**EXTRAIT FOURNI:**

Malgré ces difficultés, un itinéraire en particulier rencontre un succès : les 7 000 kilomètres qui partent de Chine et parcourent le Kazakhstan, la mer Caspienne, la Géorgie puis la Turquie. « Le trajet a vu ses usagers augmenter de 40 % depuis le début de la guerre, note Frédéric Lasserre. Même s’il faut être prudent avec ce chiffre : en partant d’un niveau vraiment très faible, le pourcentage grimpe facilement en flèche. »
Rupture de charge
Arrêt provoqué par le transfert de marchandises d’un moyen de transport à un autre. On parle de « temps de transbordement ».
Remplacer le ferroviaire par le transport maritime n’est toutefois pas toujours la solution idéale. Certains fabricants installés au centre de la Chine, là où la main-d’œuvre est moins chère, ne sont accessibles que par voie terrestre.
Qui plus est, si le transport maritime a un coût inférieur au fret ferroviaire (quatre à cinq fois moins environ), les capacités sont plus faibles et le temps de trajet plus long : entre 30 et 45 jours par la mer, contre 15 par le ferroviaire.

**ENTRÉES DE DONNÉES:**
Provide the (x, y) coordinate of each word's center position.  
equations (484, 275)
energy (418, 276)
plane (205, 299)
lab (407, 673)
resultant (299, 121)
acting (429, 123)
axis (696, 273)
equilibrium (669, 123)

* * *

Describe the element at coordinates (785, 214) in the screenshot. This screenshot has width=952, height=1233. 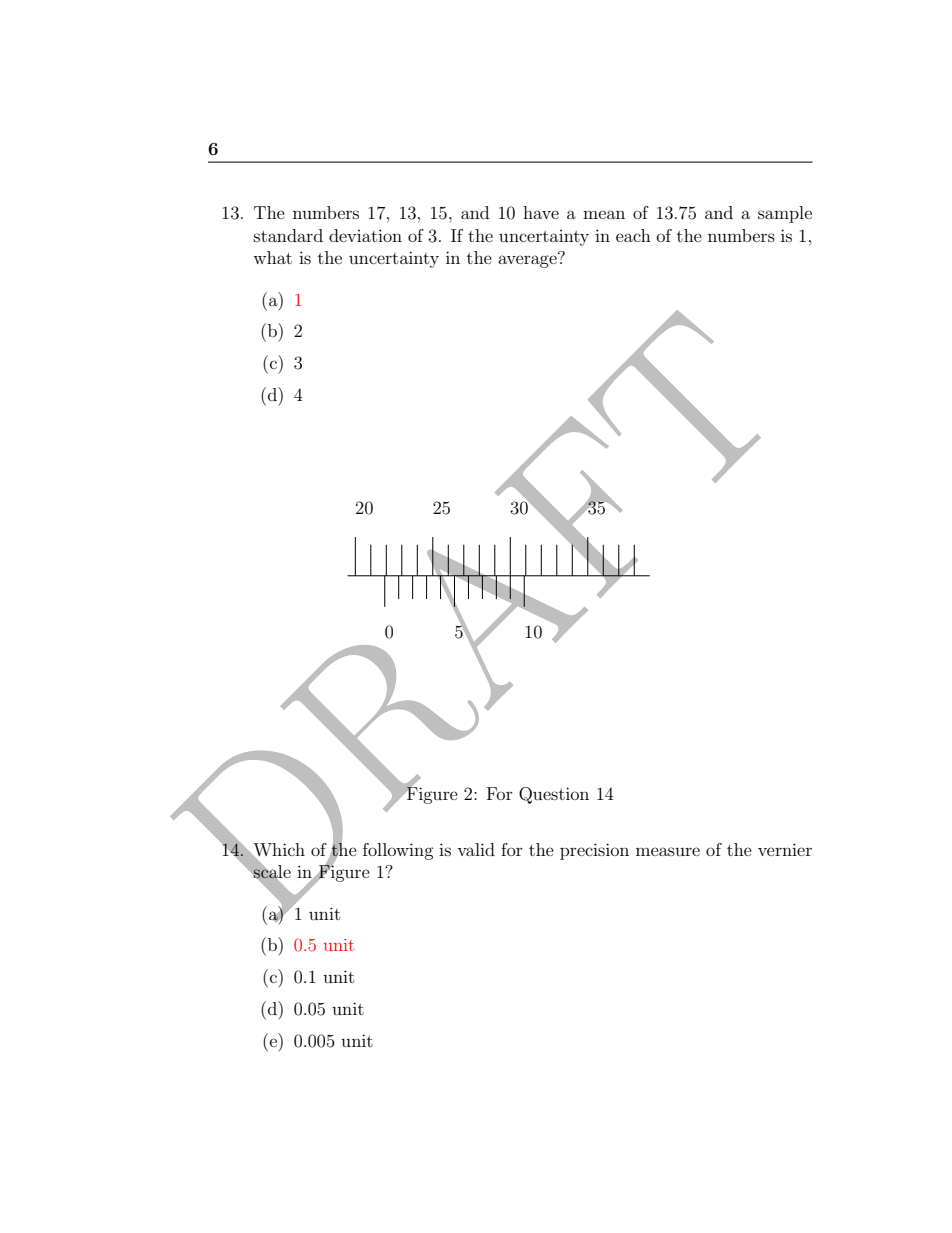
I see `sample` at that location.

**TÂCHE 1:**
D'après l'extrait sur le transport de marchandises depuis la Chine, combien de jours faut-il par le ferroviaire ?
**TÂCHE 2:**
Poursuivez l'extrait sur le transport de marchandises depuis la Chine après sa dernière phrase.

**RÉSULTAT 1:**
15 jours.

**RÉSULTAT 2:**
Des routes très coûteuses
La guerre en Ukraine peut-elle couper les nouvelles routes de la soie ? Elles les transforment assurément, mais elles ont nécessité tellement d’investissements qu’il n’est pas question de mettre une croix dessus, répond Dominique Menu. D’après le Center for Strategic and International Studies (CSIS), un think tank américain spécialisé en politique étrangère, la Chine aurait investi 1 000 milliards de dollars dans ce projet.
Quant aux pays concernés par les transits, ils sont nombreux à avoir engagé énormément d’argent et à s’être endettés pour financer les moyens de circulation. « Ils vont essayer par tous les moyens de poursuivre ce projet. Pour l’heure, on ne sait même pas s’ils sont rentrés dans leurs frais. Lorsque j’ai demandé aux responsables des chemins de fer kazakhs si les investissements faits pour leurs infrastructures ont été rentabilisés, ils se sont bien gardés de répondre », confie l’expert.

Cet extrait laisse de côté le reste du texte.